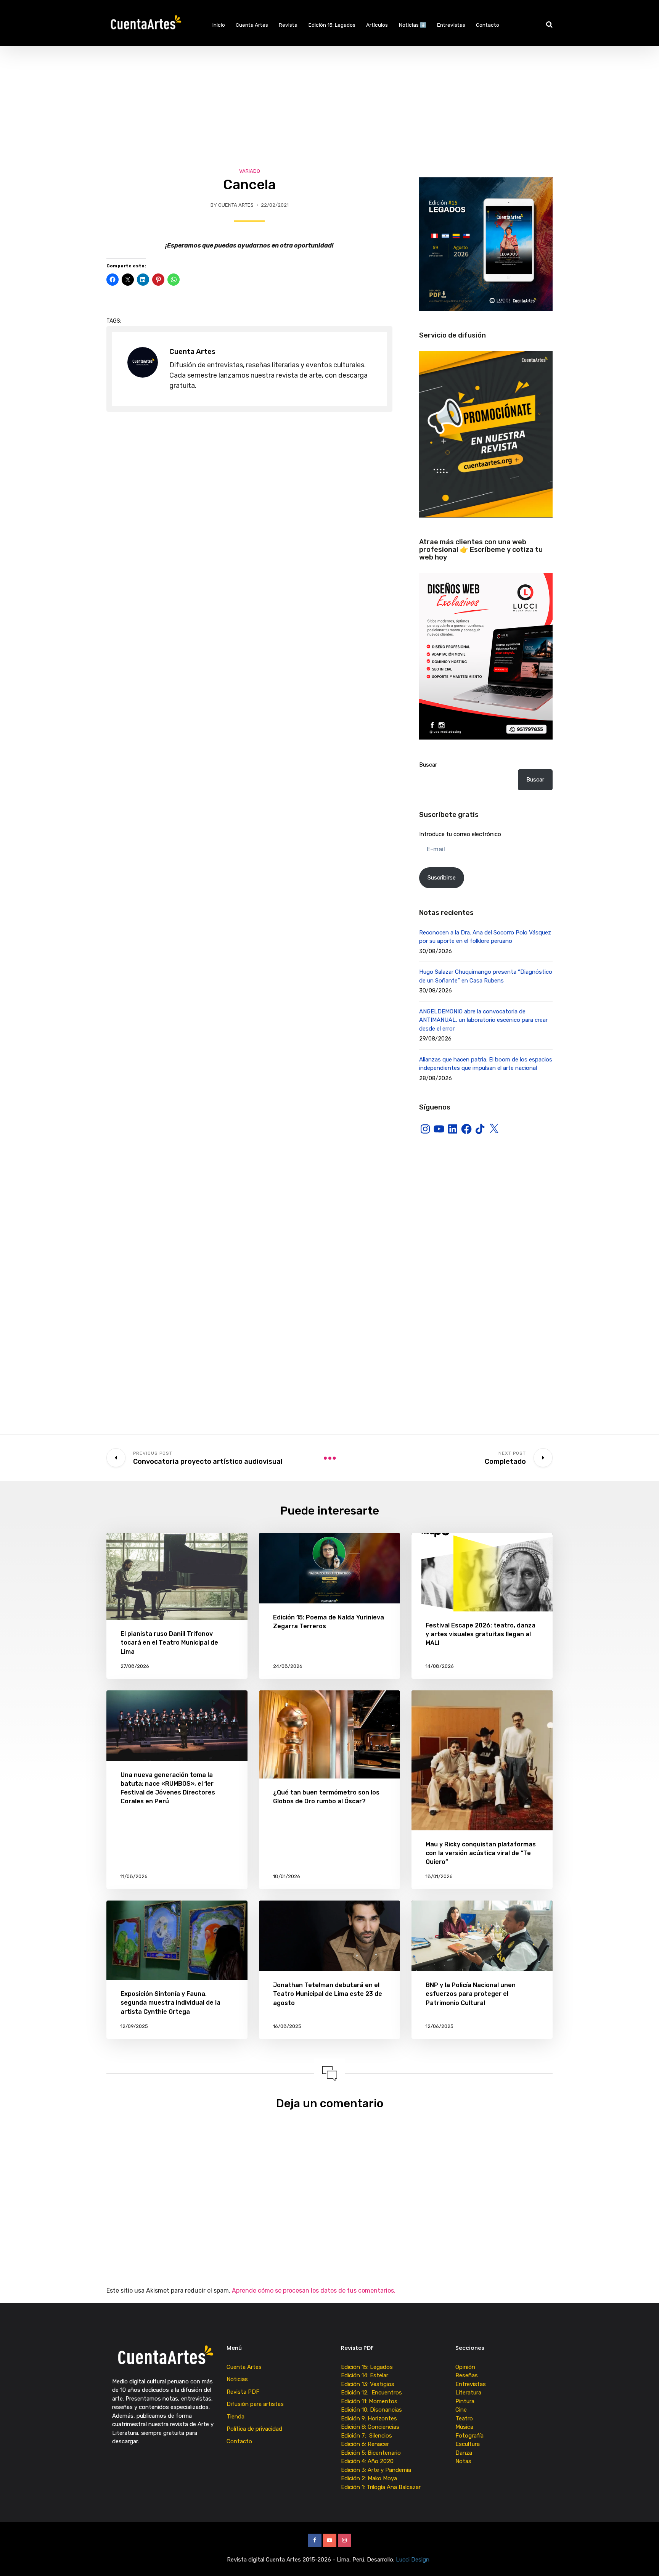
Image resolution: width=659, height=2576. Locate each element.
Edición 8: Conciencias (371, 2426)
* * *
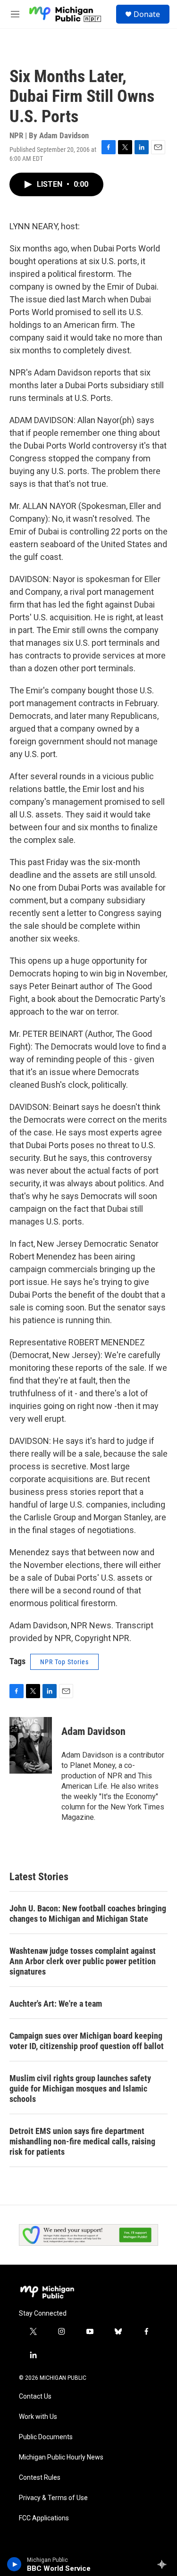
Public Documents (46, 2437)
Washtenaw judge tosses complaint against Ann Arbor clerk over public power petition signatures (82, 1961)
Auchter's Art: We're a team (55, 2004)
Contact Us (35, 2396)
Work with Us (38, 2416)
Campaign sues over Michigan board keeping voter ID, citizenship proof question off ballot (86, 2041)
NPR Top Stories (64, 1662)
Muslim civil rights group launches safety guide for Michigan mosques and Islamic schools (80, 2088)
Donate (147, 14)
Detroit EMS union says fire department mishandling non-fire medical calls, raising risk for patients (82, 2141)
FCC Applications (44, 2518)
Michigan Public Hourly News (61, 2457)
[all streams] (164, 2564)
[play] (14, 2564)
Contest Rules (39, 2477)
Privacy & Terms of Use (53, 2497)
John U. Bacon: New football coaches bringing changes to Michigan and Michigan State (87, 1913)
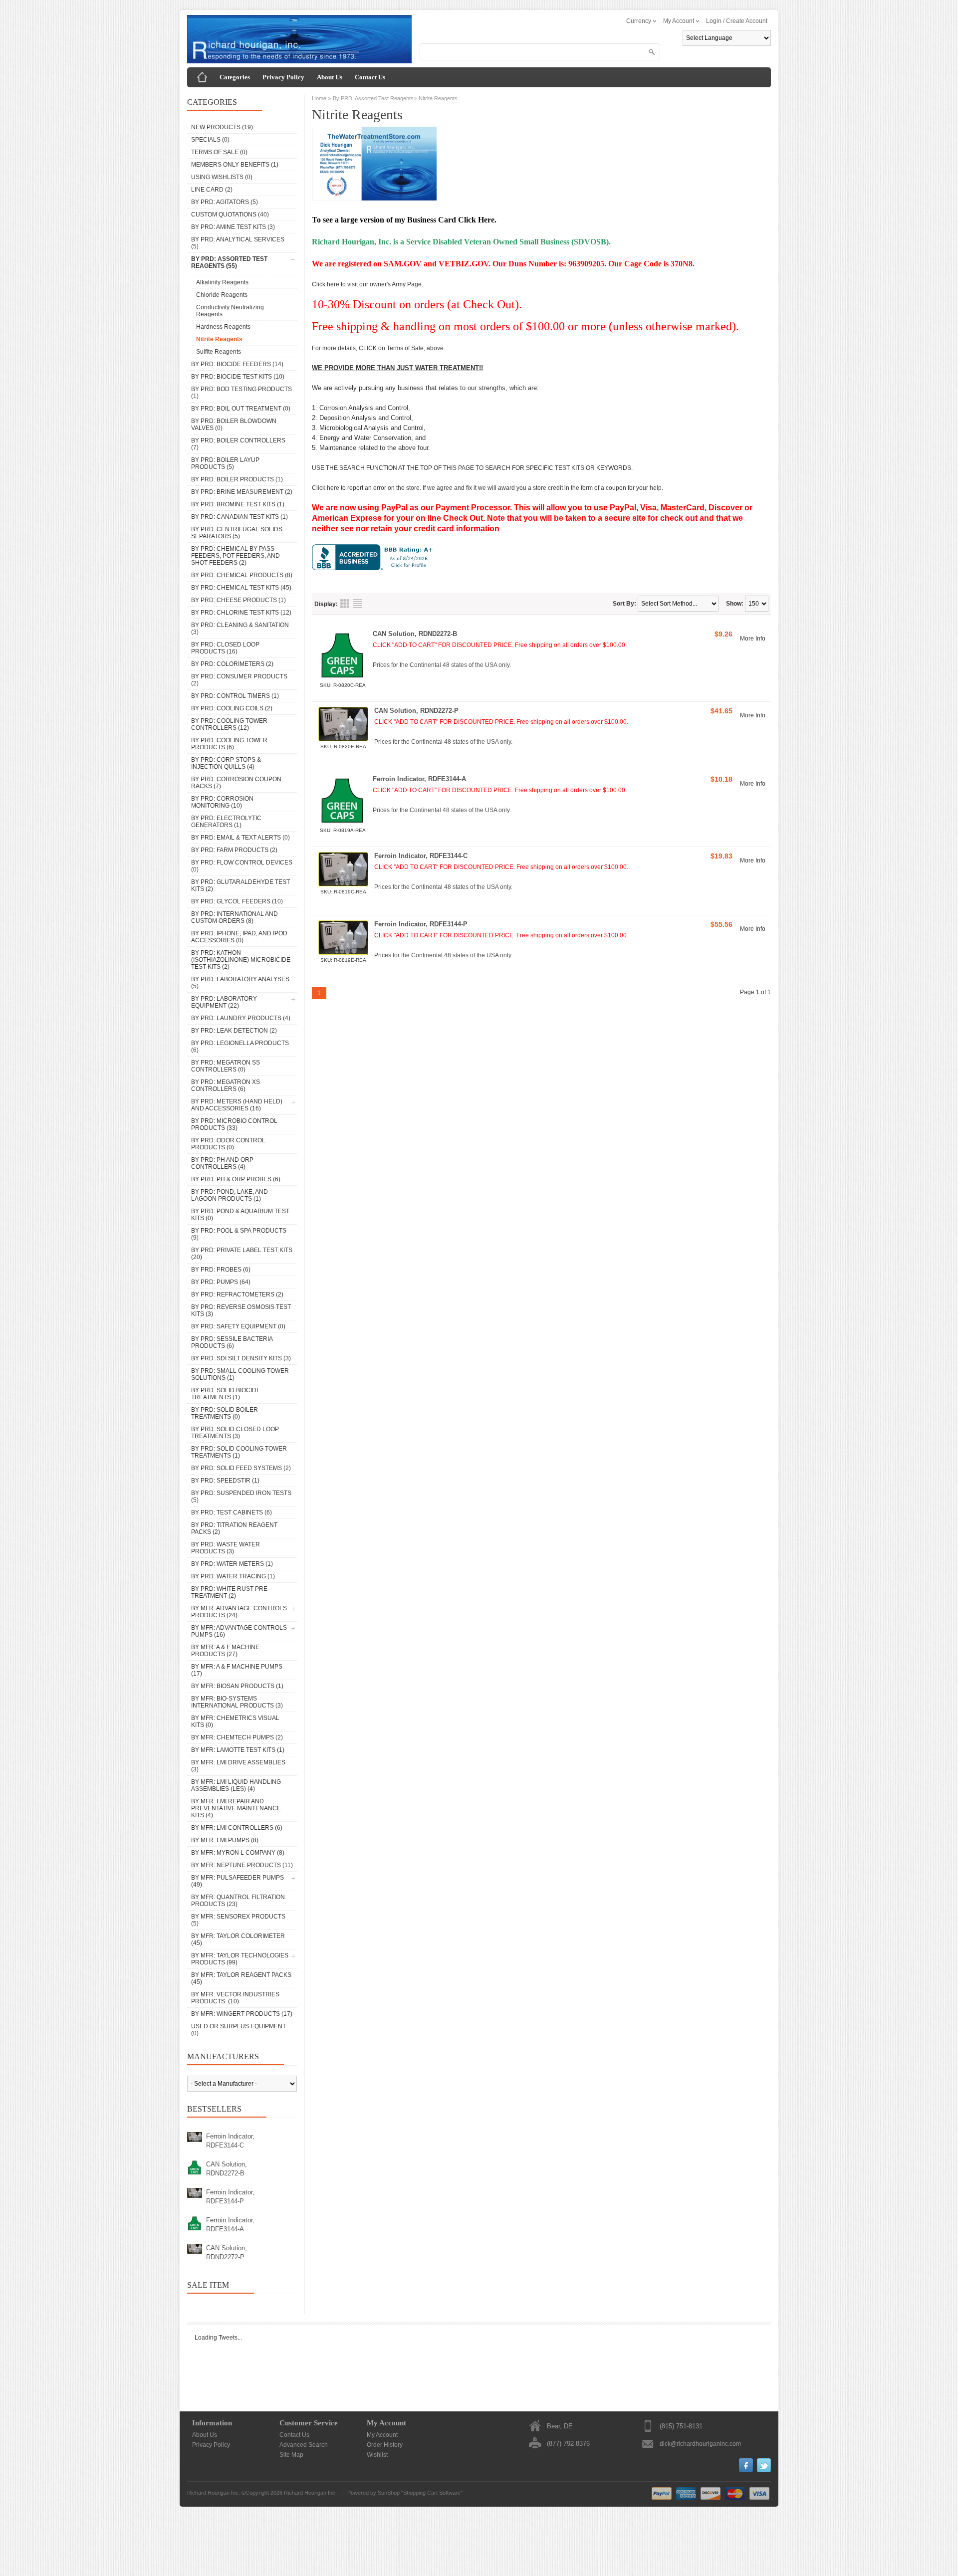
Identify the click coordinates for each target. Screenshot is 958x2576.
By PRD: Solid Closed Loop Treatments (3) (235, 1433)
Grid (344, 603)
...
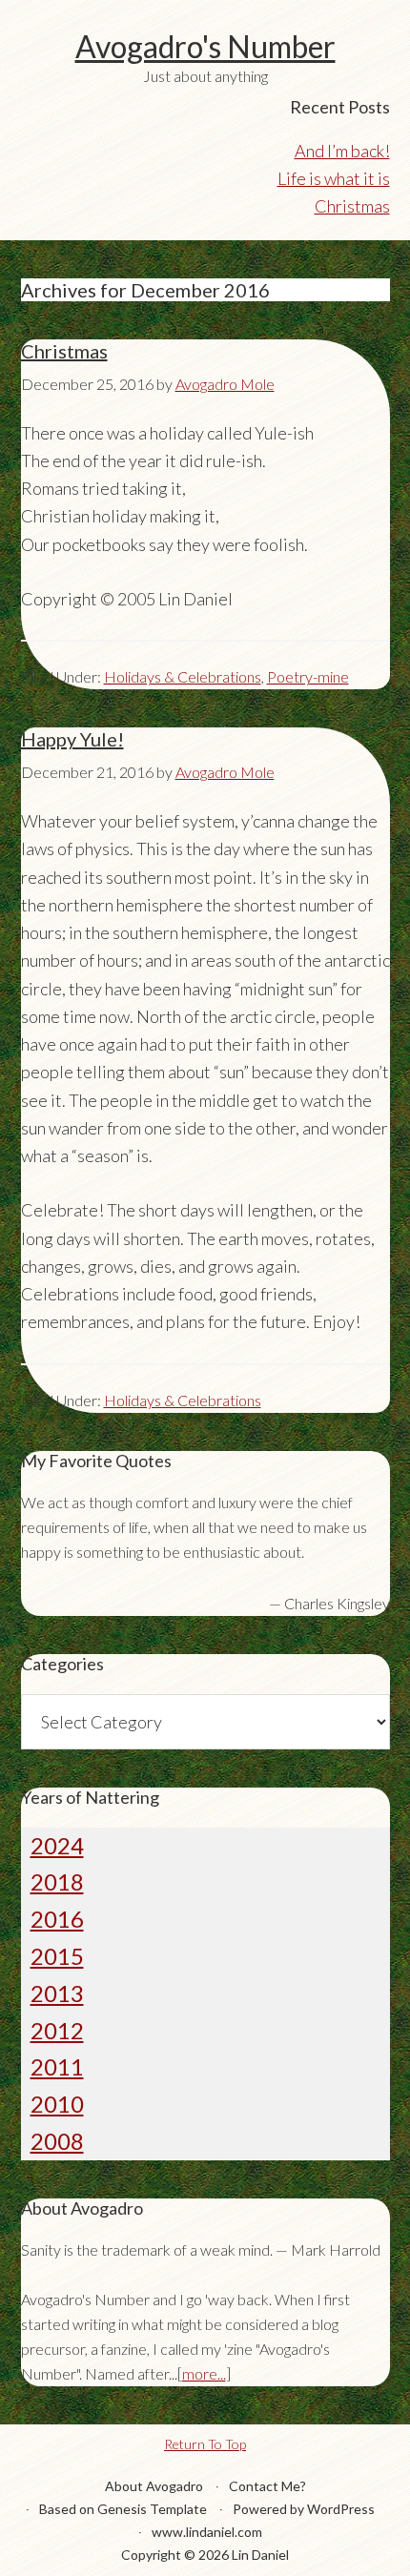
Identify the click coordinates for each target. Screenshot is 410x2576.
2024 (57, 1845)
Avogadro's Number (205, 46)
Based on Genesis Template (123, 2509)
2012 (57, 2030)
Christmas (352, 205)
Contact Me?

Your assignment: Copy only what lies between the line with "Muslim civil rights" and the line with "Grid (344, 603)", those two lines included, exactly as given above; pictures stay out.

The completed task:
Muslim civil rights group launches safety guide for Michigan mosques and Islamic schools (80, 2088)
Donate (147, 14)
Detroit EMS union says fire department mishandling non-fire medical calls, raising risk for patients (82, 2141)
FCC Applications (44, 2518)
Michigan Public Hourly News (61, 2457)
[all streams] (164, 2564)
[play] (14, 2564)
Contest Rules (39, 2477)
Privacy & Terms of Use (53, 2497)
John U. Bacon: New football coaches bringing changes to Michigan and Michigan State (87, 1913)
Identify the click coordinates for each target. Screenshot is 958x2576.
By PRD: Solid Closed Loop Treatments (3) (235, 1433)
Grid (344, 603)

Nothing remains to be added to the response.